Ehmad Bahavar compie oggi 35 anni. Trascorre questo compleanno come i due che l’hanno preceduto, nel carcere di Evin, sezione 350.
Attivista politico, capo della sezione giovanile del Movimento per la libertà, laureato in Ingegneria industriale all’università di Yazd, stava completando un dottorato in Scienze politiche all’ateneo di Babol, prima che gli venisse vietato dalle autorità di discutere la sua tesi (divieto che permarrà anche quando sarà uscito di prigione). E’ stato anche licenziato dal lavoro e ha la proibizione di lasciare il paese (ordine del Ministero della sicurezza).
Bahavar è stato arrestato a più riprese, prima e dopo le contestate elezioni presidenziali del giugno 2009. La prima volta fu il 28 maggio 2009, con l’accusa di “propaganda contro il sistema” e “offese alla Guida suprema”. Lo rilasciarono dopo 4 giorni. Lo riarrestarono poche settimane più tardi, subito dopo l’annuncio dei risultati elettorali, e lo misero sotto pressione per indurlo a rilasciare false confessioni in televisione. Dopo 46 giorni di isolamento, fu di nuovo liberato il 29 luglio 2009.
L’ultimo arresto è del marzo 2010. Solo 6 mesi dopo, il 3 ottobre, Bahavar è stato finalmente processato dalla sezione 15 del Tribunale rivoluzionario di Teheran, giudice Salavati. Le accuse erano “cospirazione contro la sicurezza nazionale”, “propaganda contro il sistema”, “offese alla Guida suprema”. Si seppe dopo due mesi, il 9 dicembre, che la corte aveva condannato Emad a 10 anni di detenzione, e ad altrettanti anni di divieto di partecipazione a qualsiasi partito politico, di qualsiasi lavoro nei media e di attività online.
Il 10 gennaio 2011 la Corte d’Appello ha confermato per intero quella sentenza.

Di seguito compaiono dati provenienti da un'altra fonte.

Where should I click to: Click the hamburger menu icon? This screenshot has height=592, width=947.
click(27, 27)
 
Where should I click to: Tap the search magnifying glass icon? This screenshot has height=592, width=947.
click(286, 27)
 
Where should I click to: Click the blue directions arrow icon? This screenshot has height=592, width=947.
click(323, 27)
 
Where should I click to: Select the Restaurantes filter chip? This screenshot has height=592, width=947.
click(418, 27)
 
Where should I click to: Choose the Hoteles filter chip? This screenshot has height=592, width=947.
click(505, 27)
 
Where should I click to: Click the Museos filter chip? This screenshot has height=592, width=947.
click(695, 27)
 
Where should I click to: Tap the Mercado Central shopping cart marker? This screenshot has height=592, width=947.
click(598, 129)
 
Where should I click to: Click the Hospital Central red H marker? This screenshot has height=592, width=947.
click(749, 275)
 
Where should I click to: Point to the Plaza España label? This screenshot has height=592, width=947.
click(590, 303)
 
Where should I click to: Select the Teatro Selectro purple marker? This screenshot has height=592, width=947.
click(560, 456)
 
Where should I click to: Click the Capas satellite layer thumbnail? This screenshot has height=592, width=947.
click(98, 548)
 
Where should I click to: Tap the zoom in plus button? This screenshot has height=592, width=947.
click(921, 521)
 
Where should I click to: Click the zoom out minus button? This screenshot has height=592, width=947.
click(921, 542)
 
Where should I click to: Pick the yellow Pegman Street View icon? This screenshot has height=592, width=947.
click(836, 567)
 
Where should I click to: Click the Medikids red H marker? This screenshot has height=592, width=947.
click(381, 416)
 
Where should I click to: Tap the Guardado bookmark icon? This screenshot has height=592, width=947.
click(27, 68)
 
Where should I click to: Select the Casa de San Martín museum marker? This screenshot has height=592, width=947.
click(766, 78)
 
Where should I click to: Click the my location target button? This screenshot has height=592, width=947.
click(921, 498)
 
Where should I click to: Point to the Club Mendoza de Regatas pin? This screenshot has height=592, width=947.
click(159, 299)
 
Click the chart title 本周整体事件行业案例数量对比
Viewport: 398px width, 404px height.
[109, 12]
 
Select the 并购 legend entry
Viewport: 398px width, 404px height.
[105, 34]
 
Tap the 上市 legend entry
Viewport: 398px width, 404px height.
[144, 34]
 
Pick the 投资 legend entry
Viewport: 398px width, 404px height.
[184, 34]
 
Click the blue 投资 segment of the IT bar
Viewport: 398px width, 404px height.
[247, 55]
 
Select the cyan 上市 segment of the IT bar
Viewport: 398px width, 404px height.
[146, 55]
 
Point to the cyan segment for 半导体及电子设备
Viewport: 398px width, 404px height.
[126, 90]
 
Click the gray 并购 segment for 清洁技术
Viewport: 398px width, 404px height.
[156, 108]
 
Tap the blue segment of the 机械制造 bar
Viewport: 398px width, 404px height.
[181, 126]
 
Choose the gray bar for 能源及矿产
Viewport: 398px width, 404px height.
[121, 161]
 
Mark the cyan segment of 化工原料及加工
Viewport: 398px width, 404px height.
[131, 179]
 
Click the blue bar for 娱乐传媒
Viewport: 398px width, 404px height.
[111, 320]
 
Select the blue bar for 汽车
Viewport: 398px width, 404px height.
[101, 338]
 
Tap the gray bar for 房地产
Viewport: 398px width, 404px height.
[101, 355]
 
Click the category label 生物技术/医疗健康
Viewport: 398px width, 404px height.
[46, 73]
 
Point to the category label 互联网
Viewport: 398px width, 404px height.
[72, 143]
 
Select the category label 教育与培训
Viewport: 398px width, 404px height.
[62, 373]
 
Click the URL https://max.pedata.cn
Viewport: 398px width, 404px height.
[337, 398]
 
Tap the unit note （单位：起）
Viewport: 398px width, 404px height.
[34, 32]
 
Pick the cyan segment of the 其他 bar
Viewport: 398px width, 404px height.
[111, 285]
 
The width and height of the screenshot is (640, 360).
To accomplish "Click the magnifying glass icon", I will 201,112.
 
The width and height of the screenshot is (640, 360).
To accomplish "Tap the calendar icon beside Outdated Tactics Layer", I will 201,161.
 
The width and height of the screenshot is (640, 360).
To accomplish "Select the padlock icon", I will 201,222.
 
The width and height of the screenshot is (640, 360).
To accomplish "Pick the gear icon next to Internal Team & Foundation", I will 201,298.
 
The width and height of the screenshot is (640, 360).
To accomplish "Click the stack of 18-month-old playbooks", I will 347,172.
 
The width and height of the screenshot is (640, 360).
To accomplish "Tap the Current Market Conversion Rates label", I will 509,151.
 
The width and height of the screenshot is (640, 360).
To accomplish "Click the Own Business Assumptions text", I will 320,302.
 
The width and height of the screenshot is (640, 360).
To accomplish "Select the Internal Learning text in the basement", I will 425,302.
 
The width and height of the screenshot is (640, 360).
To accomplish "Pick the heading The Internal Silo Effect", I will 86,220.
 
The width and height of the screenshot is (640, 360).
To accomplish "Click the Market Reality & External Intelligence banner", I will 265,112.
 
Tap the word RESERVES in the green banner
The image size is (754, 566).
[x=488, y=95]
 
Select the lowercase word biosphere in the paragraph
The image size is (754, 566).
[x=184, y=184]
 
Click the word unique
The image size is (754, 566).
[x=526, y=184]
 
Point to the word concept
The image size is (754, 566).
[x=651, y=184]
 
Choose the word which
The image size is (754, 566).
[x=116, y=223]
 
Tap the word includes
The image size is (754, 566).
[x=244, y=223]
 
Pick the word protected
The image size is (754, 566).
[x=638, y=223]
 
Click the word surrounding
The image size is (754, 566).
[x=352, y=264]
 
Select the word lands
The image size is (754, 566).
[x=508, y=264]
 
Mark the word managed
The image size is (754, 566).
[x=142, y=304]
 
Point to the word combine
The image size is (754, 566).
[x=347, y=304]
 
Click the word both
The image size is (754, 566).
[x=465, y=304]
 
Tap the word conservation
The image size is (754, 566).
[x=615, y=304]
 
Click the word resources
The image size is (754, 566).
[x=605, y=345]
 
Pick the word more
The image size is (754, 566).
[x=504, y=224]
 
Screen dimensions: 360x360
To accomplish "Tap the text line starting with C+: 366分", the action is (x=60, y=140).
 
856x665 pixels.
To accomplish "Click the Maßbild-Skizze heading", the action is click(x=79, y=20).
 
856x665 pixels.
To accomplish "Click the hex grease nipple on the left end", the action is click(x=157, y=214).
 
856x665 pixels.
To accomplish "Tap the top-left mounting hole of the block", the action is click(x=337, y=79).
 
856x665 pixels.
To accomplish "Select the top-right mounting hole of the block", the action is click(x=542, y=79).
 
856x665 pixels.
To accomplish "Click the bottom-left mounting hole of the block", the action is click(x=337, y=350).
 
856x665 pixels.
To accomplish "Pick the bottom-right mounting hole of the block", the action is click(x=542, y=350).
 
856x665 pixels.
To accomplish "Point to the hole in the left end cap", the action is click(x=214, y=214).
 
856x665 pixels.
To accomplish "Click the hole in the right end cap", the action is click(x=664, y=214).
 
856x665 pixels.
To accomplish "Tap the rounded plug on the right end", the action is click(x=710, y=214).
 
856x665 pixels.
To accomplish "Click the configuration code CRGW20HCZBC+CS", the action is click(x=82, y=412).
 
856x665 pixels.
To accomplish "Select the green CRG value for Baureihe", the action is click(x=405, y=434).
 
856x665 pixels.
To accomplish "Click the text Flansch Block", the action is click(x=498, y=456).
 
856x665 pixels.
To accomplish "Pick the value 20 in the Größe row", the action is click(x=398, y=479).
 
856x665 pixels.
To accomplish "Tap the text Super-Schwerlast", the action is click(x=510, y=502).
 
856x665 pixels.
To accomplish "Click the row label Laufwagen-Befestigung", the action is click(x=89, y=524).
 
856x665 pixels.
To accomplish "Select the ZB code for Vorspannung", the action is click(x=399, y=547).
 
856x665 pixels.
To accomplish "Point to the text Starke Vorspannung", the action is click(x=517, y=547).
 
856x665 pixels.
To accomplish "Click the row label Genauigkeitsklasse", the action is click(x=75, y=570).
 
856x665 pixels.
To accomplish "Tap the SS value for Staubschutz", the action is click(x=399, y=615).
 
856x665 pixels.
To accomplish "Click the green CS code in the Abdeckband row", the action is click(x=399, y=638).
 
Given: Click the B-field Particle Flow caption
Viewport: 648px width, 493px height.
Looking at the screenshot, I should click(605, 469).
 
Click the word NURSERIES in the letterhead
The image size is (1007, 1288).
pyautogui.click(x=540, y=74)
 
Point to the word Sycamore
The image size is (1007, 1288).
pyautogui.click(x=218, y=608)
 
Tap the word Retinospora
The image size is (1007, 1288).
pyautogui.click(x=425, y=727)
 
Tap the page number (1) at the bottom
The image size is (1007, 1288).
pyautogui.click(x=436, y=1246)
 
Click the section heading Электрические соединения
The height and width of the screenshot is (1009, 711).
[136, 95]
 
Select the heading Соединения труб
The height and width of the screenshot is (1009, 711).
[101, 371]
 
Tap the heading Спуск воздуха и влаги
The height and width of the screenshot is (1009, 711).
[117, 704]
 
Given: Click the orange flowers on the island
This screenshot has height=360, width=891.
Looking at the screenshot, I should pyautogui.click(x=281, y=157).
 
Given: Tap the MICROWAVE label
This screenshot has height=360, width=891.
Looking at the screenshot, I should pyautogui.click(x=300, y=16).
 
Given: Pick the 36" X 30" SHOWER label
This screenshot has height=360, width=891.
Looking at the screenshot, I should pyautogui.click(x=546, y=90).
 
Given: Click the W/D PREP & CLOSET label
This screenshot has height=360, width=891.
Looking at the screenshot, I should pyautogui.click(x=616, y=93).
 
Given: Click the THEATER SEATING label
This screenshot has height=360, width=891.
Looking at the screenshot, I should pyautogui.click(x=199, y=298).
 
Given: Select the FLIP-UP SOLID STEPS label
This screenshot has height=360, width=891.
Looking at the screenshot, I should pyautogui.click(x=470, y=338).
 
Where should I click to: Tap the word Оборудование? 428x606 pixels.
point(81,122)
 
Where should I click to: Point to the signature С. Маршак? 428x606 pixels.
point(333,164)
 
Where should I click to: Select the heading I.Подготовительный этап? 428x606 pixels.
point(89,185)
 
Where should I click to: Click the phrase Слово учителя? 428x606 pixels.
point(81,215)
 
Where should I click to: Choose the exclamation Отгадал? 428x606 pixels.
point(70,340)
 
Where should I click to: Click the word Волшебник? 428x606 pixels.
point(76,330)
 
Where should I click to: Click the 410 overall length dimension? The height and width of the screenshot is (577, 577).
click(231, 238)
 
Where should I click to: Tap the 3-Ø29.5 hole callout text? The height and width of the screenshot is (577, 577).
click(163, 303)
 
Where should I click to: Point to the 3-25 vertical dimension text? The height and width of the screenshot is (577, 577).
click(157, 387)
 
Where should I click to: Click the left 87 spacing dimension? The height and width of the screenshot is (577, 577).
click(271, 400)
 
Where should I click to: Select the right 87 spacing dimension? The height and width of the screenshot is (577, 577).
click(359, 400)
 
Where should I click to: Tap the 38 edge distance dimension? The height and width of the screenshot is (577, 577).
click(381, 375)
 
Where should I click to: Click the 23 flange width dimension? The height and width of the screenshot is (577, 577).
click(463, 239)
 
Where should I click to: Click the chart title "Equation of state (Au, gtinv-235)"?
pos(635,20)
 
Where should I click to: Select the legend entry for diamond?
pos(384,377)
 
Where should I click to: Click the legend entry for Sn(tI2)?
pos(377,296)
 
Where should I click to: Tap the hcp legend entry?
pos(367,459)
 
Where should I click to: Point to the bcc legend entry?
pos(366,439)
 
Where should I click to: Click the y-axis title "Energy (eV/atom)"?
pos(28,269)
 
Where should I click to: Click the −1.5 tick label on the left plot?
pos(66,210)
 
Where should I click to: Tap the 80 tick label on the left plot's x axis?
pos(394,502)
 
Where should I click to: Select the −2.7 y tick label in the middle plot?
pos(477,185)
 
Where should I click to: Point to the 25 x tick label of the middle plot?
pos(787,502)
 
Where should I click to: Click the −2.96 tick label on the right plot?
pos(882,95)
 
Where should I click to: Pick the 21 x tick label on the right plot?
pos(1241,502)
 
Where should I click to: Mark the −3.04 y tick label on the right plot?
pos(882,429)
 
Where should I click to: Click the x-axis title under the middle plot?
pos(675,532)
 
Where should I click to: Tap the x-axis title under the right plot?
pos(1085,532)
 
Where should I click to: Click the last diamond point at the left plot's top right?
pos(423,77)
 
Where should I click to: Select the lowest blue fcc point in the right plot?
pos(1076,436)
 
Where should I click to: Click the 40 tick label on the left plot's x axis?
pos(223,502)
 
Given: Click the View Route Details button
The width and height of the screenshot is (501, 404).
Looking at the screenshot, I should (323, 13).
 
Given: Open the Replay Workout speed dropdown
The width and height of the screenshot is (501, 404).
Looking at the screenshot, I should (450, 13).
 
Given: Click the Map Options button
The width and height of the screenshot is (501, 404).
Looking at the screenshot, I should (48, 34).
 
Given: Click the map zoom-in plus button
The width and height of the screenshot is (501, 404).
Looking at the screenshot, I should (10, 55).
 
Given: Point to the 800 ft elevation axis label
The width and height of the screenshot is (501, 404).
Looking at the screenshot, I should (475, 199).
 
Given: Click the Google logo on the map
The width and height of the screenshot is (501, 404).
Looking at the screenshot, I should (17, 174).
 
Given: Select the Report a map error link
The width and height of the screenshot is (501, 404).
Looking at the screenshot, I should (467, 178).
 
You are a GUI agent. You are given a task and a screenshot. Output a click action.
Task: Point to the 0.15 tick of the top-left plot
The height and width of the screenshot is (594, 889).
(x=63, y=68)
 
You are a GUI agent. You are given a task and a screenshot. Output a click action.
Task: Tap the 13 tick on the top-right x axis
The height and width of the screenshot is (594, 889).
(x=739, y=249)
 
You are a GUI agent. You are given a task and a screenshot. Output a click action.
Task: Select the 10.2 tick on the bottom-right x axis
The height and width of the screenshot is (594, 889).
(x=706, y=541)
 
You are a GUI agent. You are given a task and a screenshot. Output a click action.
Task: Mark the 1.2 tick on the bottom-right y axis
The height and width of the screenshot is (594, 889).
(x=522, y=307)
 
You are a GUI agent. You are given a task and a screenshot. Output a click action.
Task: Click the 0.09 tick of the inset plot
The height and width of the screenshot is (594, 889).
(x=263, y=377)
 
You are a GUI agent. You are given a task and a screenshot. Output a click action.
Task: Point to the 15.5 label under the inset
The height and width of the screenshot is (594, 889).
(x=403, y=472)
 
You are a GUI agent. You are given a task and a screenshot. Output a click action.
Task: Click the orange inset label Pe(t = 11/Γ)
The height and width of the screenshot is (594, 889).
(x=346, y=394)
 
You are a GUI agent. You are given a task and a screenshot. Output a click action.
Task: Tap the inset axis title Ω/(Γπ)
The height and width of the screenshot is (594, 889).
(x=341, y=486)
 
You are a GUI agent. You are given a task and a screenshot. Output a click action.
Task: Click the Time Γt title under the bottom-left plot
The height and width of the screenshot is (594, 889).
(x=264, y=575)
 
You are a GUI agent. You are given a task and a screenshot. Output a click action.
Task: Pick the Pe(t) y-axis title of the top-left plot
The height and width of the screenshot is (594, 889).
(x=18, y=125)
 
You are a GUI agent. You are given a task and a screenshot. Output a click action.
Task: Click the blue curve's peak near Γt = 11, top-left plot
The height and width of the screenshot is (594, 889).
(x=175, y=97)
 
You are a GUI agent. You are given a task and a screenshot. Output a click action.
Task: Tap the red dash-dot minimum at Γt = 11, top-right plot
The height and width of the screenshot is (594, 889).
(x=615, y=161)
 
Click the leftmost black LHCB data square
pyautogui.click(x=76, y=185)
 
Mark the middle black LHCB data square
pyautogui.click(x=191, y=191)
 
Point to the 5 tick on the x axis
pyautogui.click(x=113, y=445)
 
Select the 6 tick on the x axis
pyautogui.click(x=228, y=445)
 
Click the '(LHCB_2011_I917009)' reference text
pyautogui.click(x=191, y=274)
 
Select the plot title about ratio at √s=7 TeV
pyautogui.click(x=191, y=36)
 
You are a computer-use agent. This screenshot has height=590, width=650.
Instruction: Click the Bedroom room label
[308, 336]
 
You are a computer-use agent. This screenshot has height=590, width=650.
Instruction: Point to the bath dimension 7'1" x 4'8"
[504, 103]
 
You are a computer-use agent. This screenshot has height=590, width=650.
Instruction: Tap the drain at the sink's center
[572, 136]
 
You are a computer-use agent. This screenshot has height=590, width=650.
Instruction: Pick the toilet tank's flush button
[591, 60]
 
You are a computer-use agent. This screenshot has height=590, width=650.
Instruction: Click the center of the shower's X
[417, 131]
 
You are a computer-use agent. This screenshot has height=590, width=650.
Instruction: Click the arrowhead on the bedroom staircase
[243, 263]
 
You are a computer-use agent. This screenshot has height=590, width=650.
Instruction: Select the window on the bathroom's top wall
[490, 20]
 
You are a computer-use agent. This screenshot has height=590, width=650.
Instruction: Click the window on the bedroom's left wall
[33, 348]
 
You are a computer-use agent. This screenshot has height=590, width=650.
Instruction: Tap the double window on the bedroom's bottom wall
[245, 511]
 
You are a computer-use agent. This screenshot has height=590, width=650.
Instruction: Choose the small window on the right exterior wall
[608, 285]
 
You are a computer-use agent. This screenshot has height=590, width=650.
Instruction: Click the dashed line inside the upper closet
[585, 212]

La sua “casa” è, e chissà per quanto tempo ancora sarà, il carcere di Evin, Teheran. Qui, nell’estate 2011, Emad è stato uno dei 12 prigionieri che hanno indetto uno sciopero della fame per protestare contro la morte di Reza Hoda Saber, attivista e giornalista morto per un attacco cardiaco dopo una settimana di digiuno.